Four Exciting Upcoming Art Books

Jennifer Paull

Staff Writer

Jennifer Paull walks quickly.

When in danger of a text tizzy at BEA, I retreated to the seductive arms of the art publishers’ booths. Stolen minutes with the photography books, illustrated tomes, and sleek graphics—after the glut of many thousands of words, these pictures were beyond price.
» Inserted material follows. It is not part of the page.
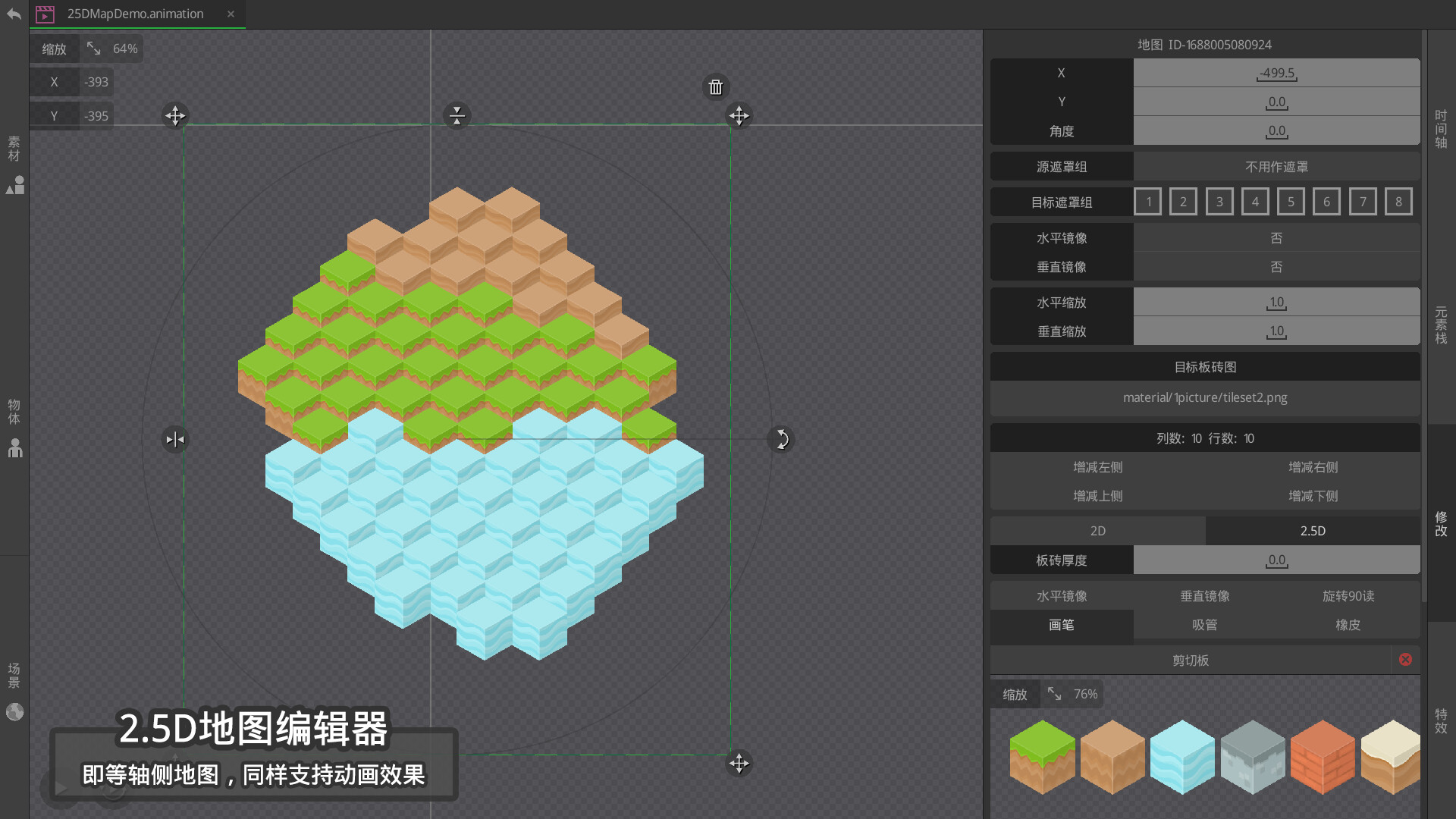Select the 橡皮 eraser tool
This screenshot has width=1456, height=819.
tap(1348, 625)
 Yayoi Kusama (D.A.P./Tate). The “polka dot princess” will bubble up everywhere this July. One of Japan’s most renowned artists, Kusama collaborated with Louis Vuitton on a capsule collection, with her Technicolor dots running riot over the monogram. (Flashback to the Murakami purses, anyone?) Her first American retrospective opens in New York in July, after stops in Paris and London. And she’s outrageously bonkers. After working in New York in the 1960s, palling around with Donald Judd, Joseph Cornell, and company, she returned to Japan and checked into a mental hospital, where she’s lived for over thirty years. Yet she continues working ferociously—all charted by this monograph. Essays and photos track her installations, hypnotic paintings, prints, protests, and dancing naked in the street.

 

The Lost Christmas Gift (Princeton Architectural Press). You could buy this for the production values alone, but the story is absolutely mesmerizing. A parcel arrives, lost in the mail since World War II. Inside is a handmade book from a father to his little boy at home, tracing a winter adventure with photos, drawings, and delicate maps. You’ll ask yourself if the package is real. It doesn’t matter.

 

 

Infra(Aperture). The cover image glows with surreal, fuchsia hills. Open the book and you’ll find that this dreamscape is the war-ravaged Democratic Republic of Congo, transformed by infrared film. Photographer Richard Mosse used a discontinued kind of military aerial-surveillance film, so that anything green flips into shades of deep rose and violet. Army uniforms blush pink; soldiers rush across fields tinted a tender lavender. It’s sure to spark debate: Does the infrared shock jaded viewers into a fresh look at the conflict? Or does it create distance, sealing the scarred fighters and civilian victims in a candy-color bubble?

 

 

   

Jim Henson’s Tale of Sand (Archaia). It’s Jim Henson, people. He and his writing partner Jerry Juhl worked on this live-action screenplay in the late1960s and early ’70s. Then the Muppets broke out and Henson got distracted by a certain Snuffalupagous… and decades later, his breakneck desert adventure surfaces as a graphic novel.